Members of Lambda Pi Eta honor society just wanted to do something worthwhile, so they organized MSU's first Relay for Life.

2006-04-09
By Robb Murray, Free Press Staff Writer [published in The Free Press, Mankato, MN, 5/6/2005]

Photo by John Cross
MSU students Heidi Branstad (left) and Heather Purcell.
Minnesota State University students Heidi Branstad (left) and Heather Purcell are among the students who make up the MSU chapter of Colleges Against Cancer, which will sponsor a Relay for Life May 21 in MSU's Myers Field House.

MANKATO — It started the way a lot of good things start.

"We wanted to do something worthwhile," said Heidi Branstad, a senior speech communications major at Minnesota State University.

And so begins the on-campus version of the Relay for Life cancer research fund-raiser, or what Branstad, fellow organizer Heather Purcell and eight other students hope will grow into a big deal of an annual event.

The students, all members of the Lambda Pi Eta honor society, are officially members of the Colleges Against Cancer movement sponsored by the American Cancer Society.

Starting in the evening on May 21, hundreds will gather in MSU's Myers Field House to walk the night away in the first-ever on-campus Relay for Life.

For the uninitiated, the relays work like this: Teams are compiled and pledges solicited. On relay day, teams spend the night walking along a path lit with luminarias - white paper bags set aglow by candlelight - purchased in memory of someone who has died of cancer. Team members walk all night.

The students have been working since early fall semester to pull this off, and they aren't alone. Colleges across the country each year hold relays. According to the American Cancer Society, college campus relays each year raise about $7.5 million.

Locally, they've so far solicited funds and pledges totaling about $8,000. By the end of the relay, they hope that figure is doubled. There will be food, games, live music and a silent auction. (Any student, by the way, can join Colleges Against Cancer. It is not exclusive to Lambda Pi Eta.)

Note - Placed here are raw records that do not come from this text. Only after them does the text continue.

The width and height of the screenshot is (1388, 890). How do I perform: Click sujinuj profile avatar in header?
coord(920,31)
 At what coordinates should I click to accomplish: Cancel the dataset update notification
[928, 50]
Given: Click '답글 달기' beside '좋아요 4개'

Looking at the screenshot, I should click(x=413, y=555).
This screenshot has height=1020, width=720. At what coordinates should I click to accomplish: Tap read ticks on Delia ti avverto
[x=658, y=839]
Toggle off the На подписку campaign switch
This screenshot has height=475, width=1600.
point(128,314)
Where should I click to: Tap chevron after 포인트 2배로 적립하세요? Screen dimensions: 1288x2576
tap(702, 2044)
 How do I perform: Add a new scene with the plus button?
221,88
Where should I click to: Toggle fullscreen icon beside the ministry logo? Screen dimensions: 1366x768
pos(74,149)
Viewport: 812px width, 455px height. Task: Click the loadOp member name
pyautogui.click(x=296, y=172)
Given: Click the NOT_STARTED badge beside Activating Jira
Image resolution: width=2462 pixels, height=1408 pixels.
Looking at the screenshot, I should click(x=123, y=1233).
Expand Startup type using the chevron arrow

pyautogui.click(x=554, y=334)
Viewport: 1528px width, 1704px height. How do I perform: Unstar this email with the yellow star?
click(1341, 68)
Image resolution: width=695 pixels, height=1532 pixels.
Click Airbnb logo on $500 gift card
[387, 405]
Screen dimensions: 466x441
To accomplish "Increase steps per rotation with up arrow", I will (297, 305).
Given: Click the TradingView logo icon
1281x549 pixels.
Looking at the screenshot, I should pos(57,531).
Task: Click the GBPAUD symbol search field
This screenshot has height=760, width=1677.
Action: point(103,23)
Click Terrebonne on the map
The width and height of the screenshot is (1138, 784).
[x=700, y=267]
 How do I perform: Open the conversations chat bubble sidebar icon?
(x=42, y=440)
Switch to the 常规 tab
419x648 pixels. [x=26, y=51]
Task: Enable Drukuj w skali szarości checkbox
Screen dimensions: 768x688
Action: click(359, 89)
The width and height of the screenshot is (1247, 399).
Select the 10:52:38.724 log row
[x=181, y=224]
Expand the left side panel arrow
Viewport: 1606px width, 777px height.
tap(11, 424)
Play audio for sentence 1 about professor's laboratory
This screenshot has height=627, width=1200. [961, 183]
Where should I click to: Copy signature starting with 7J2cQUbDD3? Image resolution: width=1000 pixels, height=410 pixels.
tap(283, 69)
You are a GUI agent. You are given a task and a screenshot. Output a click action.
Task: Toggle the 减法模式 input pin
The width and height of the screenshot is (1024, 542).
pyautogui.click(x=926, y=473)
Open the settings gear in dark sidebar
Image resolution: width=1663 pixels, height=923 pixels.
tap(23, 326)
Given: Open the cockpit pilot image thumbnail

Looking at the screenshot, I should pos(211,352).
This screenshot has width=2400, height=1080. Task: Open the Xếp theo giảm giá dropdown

Of all deadly diseases, perhaps none is so unfortunately well known as cancer.

"We ask people, 'Who do you know that's had cancer?' and almost everyone knows somebody," Branstad said. "Of all my friends' moms, mine is about the only one who doesn't have breast cancer."

There is another Relay For Life in Mankato. But this one is run by and geared toward students. Branstad and Purcell say their goal is not to take away from the other because, in their words, they're all fighting for the same cause.